O contrato 05/2005, para a construção dos hospitais de Altamira, Breves, Redenção, Tailândia e Santarém, além do Oncológico, possuía um valor inicial de R$ 127,9 milhões.
Mas cinco aditivos, assinados entre junho e dezembro de 2006, elevaram esse valor para mais de R$ 274, 3 milhões, num incremento de 114,49%, que, segundo a AGE, foi ilegal, já que está acima do limite de 25% estabelecido na 8666/93, a Lei das Licitações.
A ilegalidade, ainda segundo a AGE, teria decorrido de outro ato ilícito ainda maior: a alteração do objeto contratual. Mais de R$ 122,7 milhões desse aumento vieram da inclusão, no contrato, de um item não previsto na licitação: a compra dos equipamentos hospitalares.
Segundo os auditores, o correto seria que o Governo realizasse uma nova licitação especificamente para a aquisição desses equipamentos, em vez de simplesmente incluí-la no contrato já existente. Não bastasse isso, a AGE também constatou que o Governo não realizou qualquer pesquisa de mercado a respeito dos preços desses equipamentos e ainda previu, nos aditivos, um pagamento antecipado de 80% do valor total da compra, o que também seria ilegal.
Denúncia: oito anos sem resposta
Outro problema foram as Bonificações e Despesas Indiretas (BDIs), pagas ao consórcio, que teriam chegado a 38% - apesar de uma determinação do Tribunal de Contas da União (TCU), para que os BDIs das obras públicas não ultrapassem 20%; e apesar até da própria tabela da SEOP, que, na época, limitava os BDIs em 30%.

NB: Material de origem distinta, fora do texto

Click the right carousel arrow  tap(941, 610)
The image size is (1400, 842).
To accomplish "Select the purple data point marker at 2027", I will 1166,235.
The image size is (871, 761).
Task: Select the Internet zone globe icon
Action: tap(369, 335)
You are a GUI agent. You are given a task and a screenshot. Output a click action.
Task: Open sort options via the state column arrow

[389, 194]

Com isso, disseram os auditores, o sobrepreço recebido pelo consórcio, apenas nas obras de engenharia, teria ficado em mais de R$ 12 milhões – e considerando apenas a tabela da SEOP.

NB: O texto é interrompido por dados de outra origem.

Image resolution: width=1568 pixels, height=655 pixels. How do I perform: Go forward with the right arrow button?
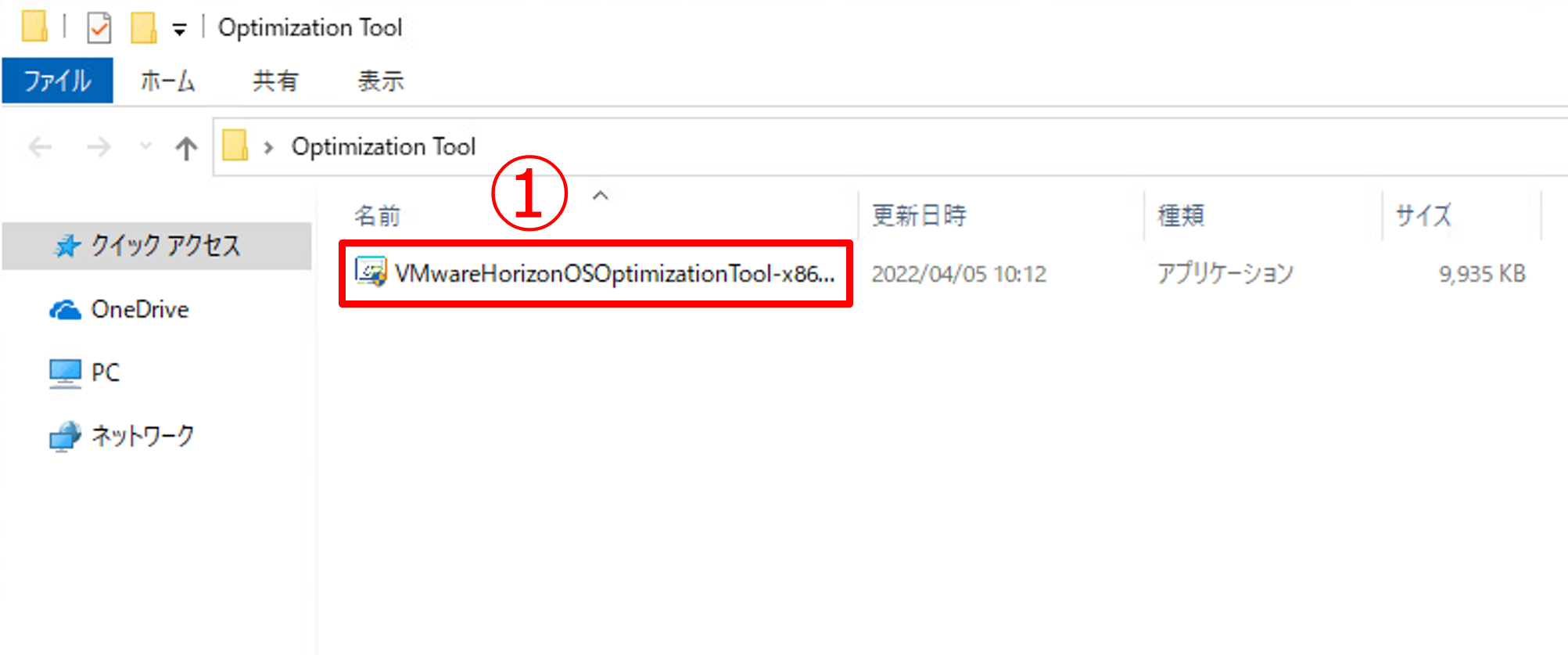tap(99, 146)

Há mais: a AGE descobriu que o consórcio teria cobrado um BDI de 18% até sobre os equipamentos – embora essa taxa se aplique apenas a serviços, e não a bens.
Daí que, no caso dos equipamentos, o prejuízo ao erário teria ficado em R$ 16,7 milhões. Outros R$ 3,5 milhões de prejuízo aos cofres públicos teriam vindo da inclusão, no BDI, de despesas com Imposto de Renda e contribuições sociais.
A AGE constatou, ainda, que o consórcio subcontratou indevidamente, para a construção do hospital de Tailândia, a empresa Norteng Engenharia Ltda, que sequer possuía registro no Conselho Regional de Engenharia, Arquitetura e Agronomia (Crea).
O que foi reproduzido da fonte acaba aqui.